All Power Labs sells a device that converts biomass into electric energy. Their machine, which is based on technology over 60 years old, can produce insanely cheap energy while making use of plant matter. They have units that produce 10 kW and 20 kW respectively while the wait for approval for a 100 kW version.

The company even built an experimental unit for a car that ran for quite a distance using only walnut shells. This instantly made me think of the modified Delorean in Back to the Future.

All Power Labs makes machines that use an ancient process called gasification to turn out not only carbon-neutral energy, but also a carbon-rich charcoal by-product that just happens to be a fertilizer so efficient that Tom Price, the company’s director of strategic initiatives, calls it “plant crack.”

Gasification, in which dense biomass smoldering — but not combusting — in a low-oxygen environment is converted to hydrogen gas, is nothing new. Price said that ancient cultures used it to enrich their soils, and during World War II, a million vehicles utilized the technology. But after the war, it more or less vanished from the planet, for reasons unknown. Until Mason needed a way to power his flamethrowers, that is.
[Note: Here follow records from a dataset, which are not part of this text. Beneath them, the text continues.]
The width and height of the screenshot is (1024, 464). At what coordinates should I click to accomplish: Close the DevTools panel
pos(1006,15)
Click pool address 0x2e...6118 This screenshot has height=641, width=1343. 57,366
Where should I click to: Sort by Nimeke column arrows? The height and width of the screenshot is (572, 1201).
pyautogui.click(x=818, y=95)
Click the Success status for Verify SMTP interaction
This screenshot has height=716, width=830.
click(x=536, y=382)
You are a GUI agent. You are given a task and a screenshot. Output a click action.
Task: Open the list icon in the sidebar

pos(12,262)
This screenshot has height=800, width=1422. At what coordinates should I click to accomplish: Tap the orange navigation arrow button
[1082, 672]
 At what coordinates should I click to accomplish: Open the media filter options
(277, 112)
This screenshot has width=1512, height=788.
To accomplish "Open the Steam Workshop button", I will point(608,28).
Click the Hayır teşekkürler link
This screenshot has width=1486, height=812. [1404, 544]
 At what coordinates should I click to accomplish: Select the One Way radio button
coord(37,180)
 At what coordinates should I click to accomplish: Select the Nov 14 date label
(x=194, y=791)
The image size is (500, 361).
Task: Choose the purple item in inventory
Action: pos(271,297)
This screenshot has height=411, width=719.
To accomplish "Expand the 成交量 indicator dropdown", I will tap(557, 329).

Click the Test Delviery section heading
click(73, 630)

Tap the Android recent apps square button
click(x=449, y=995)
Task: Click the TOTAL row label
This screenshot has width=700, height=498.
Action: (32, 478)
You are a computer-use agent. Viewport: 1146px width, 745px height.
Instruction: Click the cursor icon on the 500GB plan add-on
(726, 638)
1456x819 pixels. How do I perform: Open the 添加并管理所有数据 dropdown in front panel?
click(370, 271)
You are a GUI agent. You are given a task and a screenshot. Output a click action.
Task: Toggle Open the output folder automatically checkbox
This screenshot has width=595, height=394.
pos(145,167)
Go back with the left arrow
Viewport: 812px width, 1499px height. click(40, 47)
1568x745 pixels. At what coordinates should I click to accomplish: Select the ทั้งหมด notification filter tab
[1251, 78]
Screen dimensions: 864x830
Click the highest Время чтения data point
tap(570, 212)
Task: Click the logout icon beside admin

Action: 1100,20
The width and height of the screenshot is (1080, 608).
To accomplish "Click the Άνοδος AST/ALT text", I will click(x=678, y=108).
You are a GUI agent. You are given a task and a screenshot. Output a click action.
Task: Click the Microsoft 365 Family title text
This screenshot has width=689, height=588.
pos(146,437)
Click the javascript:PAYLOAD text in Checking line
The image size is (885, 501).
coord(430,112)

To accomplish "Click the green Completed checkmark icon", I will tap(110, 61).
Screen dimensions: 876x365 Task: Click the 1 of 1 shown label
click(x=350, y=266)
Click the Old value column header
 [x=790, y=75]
All Power Labs has taken gasification and combined it with two of the Bay Area’s most valuable commodities — a rich maker culture and cutting-edge programming skills — to produce what are called PowerPallets. Feed a bunch of walnut shells or wood chips into these $27,000 machines and you get fully clean energy at less than 10 cents a kilowatt hour, a fraction of what other green power sources can cost.

Read more at CNET.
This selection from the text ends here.